Germany is the world’s leading producer of PV and solar heating technology and energy. In 2006 alone, 968 Megawatts (MW) of PV was installed in Germany. Japan, which added 292 MW last year, is also an important market and exporter of PV technology. China is aggressively adding solar systems to its energy mix. The country already consumes half of all solar-heated water in the world, and aims to increase solar water heater coverage by 50 percent by 2010. China is also emerging as an important producer and consumer of PV cells, which the government is integrating in remote and urban area.
The energy output of photovoltaic and solar heating depends on the size location of the system. Most areas receive ample sunlight, but deserts that seldom get cloud cover are better suited for solar energy production.
Standard PV cells have an energy conversion rate of 6 to 8 percent, meaning that 6 to 8 percent of all solar power absorbed is turned into energy. Some prototypes have already achieved conversion rates of more than 40 percent, but are still too expensive for mass-market production. Solar heaters utilize solar collectors that are significantly more efficient. Current collectors turn between 60 to 70 percent of absorbed sunlight into heat.
Concentrated solar thermal systems use mirrors to reflect sunlight onto a tower, producing extremely hot temperatures to boil water or other fluids and produce steam to drive a thermal power plant. An 11 MW concentrating solar power plant was completed near Seville, Spain in March 2007. A 154 MW facility is planned in Australia, and a 500 MW system in California’s Mojave Desert.
Environmental Impact and Drawbacks
Manufacturing and installing solar systems requires energy, and as with almost any industrial activity, involves handling hazardous materials, such as arsenic and cadmium. Mass production of PV cells is sometimes marred by shortages of quality silicon. Large-scale solar power plants also take up lots of land.

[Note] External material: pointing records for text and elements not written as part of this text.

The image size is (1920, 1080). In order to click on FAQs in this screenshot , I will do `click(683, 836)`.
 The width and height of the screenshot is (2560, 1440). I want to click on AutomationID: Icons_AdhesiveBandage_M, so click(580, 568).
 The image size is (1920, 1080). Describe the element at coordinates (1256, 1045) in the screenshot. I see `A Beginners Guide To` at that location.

Overall, however, the environmental impacts of switching to solar energy are positive. Solar heaters require significantly less fossil energy input than natural gas and electric systems. PV systems are cleaner energy producers compared to coal and oil. Greenhouse gas emissions of solar PV plant including production and installation are eight times less than that of a coal-fired plant.
The initial costs of solar heating and PV systems, however, prevent many homeowners from installing them. But falling costs and subsidies have helped sustain market growth in some countries. Like with wind turbines, another technical problem is effectively storing solar energy to provide power throughout nights and cloudy days.